Have We Learned Anything in Nearly 100 Years? #Statistics #BigData #IrishWater via @ad_greenway

In a short story by Andrew Greenway on data and digital, he writes about the work of Geoffrey Drage nearly 100 years ago. In December 1916, Drage presented a paper to the Royal Statistical Society on "The Reorganisation of Official Statistics and  a Central Statistical Office" (available in Jstor). This paper was published in the Journal of the Royal Statistical Society (Vol. 80, No. 1, pp. 31-64) in 1917. 

In 1916 there was no Central Statistics Office in the UK (Ireland of course was part of the UK until 1921), and when I read some of the key findings of Drage's paper I wondered have we learned anything about data and statistics since then. With more news this week from Irish Water of new databases, plus the lack of existing data when the company was set up, and the difficulties they are having with errors - I thought I was reading a list of things wrong with Irish Water (and other bodies), when I read the following findings by Drage:

In 1916, Drage diagnosed six problems with government statistics as follows:
  1. Lack of cooperation between the different departments
  2. The absence of any central or general supervision of national statistics as a whole
  3. Publications (such as the Parliamentary Blue Book) serving conflicting purposes, confusing users like administrative and departmental officers
  4. The inclusion of departmental reports of quantities of matter for the purpose of showing how much work is done in a year
  5. The fact that compulsory powers are too few and seldom applied
  6. Defective supervision in the collection of statistics and the employment, especially for census work, of ill-paid, uneducated, and therefore uninterested persons in the collection.
With the exception of the point #6 above, the others make for interesting reading (though in #6 above you could make a case for front-line staff today being under-valued.

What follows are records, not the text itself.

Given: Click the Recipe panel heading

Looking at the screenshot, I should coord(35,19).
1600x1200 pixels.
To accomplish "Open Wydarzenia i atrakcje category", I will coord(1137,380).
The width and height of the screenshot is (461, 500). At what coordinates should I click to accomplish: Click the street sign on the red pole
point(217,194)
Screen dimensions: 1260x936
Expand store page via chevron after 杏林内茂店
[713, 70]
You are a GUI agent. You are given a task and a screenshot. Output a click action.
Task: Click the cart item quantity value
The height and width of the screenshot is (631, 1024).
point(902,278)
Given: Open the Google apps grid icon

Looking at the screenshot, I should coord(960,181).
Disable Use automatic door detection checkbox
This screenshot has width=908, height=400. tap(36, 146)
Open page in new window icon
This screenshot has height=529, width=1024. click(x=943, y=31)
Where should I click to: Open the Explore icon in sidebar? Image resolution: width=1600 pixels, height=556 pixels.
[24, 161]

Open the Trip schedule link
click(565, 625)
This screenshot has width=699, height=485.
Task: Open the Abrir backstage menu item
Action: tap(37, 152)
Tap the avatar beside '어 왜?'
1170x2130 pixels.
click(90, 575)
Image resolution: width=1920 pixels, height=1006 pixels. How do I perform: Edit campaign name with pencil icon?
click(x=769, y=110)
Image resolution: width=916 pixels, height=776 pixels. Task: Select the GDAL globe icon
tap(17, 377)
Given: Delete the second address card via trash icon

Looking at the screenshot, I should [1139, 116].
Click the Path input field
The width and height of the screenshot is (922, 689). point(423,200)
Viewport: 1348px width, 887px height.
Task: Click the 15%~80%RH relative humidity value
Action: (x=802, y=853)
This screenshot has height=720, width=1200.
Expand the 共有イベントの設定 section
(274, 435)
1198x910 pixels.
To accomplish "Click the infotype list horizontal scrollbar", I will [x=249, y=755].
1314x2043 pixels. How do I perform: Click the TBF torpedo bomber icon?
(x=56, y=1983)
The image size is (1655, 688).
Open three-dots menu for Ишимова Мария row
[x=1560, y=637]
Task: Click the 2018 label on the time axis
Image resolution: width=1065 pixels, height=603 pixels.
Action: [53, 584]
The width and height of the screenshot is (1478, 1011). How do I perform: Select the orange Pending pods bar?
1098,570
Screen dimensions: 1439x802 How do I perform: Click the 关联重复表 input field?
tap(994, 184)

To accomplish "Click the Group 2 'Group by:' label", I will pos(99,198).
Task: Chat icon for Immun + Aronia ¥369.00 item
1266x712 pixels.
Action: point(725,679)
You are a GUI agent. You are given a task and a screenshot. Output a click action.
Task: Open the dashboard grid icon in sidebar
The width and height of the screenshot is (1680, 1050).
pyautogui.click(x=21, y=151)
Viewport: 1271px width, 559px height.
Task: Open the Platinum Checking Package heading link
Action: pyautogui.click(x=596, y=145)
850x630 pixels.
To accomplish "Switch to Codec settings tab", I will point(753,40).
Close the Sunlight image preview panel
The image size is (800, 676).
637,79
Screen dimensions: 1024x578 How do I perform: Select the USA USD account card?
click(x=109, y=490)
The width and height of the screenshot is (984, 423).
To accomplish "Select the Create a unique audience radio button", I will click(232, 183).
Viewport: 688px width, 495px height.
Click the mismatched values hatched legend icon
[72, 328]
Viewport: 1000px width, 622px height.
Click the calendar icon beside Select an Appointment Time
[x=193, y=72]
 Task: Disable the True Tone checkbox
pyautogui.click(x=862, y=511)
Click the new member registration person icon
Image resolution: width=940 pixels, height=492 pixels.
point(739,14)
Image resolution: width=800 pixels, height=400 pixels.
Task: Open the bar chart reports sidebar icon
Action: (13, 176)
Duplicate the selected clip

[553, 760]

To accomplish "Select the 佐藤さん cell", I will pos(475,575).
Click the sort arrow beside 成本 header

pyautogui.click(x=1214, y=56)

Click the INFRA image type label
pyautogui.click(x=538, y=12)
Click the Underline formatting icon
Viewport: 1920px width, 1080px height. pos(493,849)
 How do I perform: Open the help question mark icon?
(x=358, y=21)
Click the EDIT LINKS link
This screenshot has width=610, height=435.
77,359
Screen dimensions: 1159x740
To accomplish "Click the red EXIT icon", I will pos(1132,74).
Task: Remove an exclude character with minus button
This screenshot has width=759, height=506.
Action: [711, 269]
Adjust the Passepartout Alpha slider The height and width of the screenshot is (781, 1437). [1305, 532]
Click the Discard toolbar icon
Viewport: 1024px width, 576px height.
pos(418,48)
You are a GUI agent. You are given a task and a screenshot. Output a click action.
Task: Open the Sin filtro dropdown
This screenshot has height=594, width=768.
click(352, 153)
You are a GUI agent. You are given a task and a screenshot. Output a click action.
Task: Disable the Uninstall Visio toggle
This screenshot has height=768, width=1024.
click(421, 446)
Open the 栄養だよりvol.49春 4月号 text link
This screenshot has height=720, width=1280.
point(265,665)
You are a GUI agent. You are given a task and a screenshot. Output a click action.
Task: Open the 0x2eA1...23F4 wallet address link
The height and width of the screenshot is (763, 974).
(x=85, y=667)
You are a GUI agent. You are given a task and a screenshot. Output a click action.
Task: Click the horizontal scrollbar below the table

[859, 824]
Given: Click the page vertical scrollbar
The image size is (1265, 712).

It wasn't until 1941 that a Central Statistics Office was set up in the UK when Churchill got fed up with bad data during World War II. The CSO in Ireland was set up in 1949 (we didn't need a war).

It seems to me that problems at the bewildered Irish Water Company with new databases, PPS numbers, data protection, and joining the dots seems to have learned nothing in nearly 100 years. Expect lots more data analysis mess to come!